- [Required task] Swap every "chevron" in the items below for "caret" and reproduce them with everything else unchanged.

- [Supplied entries]
>> START

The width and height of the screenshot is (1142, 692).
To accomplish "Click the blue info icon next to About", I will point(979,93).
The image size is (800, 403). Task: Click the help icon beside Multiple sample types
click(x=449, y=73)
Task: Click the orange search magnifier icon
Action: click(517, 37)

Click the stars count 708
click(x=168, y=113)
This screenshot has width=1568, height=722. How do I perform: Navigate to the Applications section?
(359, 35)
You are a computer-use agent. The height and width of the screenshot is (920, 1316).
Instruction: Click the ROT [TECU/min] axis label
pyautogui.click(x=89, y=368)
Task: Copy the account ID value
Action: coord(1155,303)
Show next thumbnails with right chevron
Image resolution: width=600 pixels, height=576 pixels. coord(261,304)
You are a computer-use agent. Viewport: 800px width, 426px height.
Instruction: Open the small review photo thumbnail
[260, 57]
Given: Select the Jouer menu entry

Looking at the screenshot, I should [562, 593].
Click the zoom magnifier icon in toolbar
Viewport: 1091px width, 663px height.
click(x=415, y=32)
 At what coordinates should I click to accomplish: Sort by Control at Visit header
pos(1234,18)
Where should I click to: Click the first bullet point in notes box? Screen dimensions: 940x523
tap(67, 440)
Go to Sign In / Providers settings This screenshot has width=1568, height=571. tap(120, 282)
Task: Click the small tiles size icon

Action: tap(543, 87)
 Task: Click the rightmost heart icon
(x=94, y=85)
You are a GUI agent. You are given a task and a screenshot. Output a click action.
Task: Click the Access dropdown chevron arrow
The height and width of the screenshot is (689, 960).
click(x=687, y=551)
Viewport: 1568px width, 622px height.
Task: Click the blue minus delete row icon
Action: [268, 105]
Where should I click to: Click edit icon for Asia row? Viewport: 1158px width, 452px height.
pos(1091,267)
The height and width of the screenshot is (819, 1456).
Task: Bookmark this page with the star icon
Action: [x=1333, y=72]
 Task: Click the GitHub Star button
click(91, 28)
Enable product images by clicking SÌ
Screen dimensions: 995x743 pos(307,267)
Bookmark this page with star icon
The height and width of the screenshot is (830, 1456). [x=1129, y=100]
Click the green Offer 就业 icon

>> END

- [The solution]
The width and height of the screenshot is (1142, 692).
To accomplish "Click the blue info icon next to About", I will point(979,93).
The image size is (800, 403). Task: Click the help icon beside Multiple sample types
click(x=449, y=73)
Task: Click the orange search magnifier icon
Action: click(517, 37)

Click the stars count 708
click(x=168, y=113)
This screenshot has width=1568, height=722. How do I perform: Navigate to the Applications section?
(359, 35)
You are a computer-use agent. The height and width of the screenshot is (920, 1316).
Instruction: Click the ROT [TECU/min] axis label
pyautogui.click(x=89, y=368)
Task: Copy the account ID value
Action: coord(1155,303)
Show next thumbnails with right caret
Image resolution: width=600 pixels, height=576 pixels. coord(261,304)
You are a computer-use agent. Viewport: 800px width, 426px height.
Instruction: Open the small review photo thumbnail
[260, 57]
Given: Select the Jouer menu entry

Looking at the screenshot, I should [562, 593].
Click the zoom magnifier icon in toolbar
Viewport: 1091px width, 663px height.
click(x=415, y=32)
 At what coordinates should I click to accomplish: Sort by Control at Visit header
pos(1234,18)
Where should I click to: Click the first bullet point in notes box? Screen dimensions: 940x523
tap(67, 440)
Go to Sign In / Providers settings This screenshot has width=1568, height=571. tap(120, 282)
Task: Click the small tiles size icon

Action: tap(543, 87)
 Task: Click the rightmost heart icon
(x=94, y=85)
You are a GUI agent. You are given a task and a screenshot. Output a click action.
Task: Click the Access dropdown caret arrow
The height and width of the screenshot is (689, 960).
click(x=687, y=551)
Viewport: 1568px width, 622px height.
Task: Click the blue minus delete row icon
Action: [268, 105]
Where should I click to: Click edit icon for Asia row? Viewport: 1158px width, 452px height.
pos(1091,267)
The height and width of the screenshot is (819, 1456).
Task: Bookmark this page with the star icon
Action: [x=1333, y=72]
 Task: Click the GitHub Star button
click(91, 28)
Enable product images by clicking SÌ
Screen dimensions: 995x743 pos(307,267)
Bookmark this page with star icon
The height and width of the screenshot is (830, 1456). [x=1129, y=100]
Click the green Offer 就业 icon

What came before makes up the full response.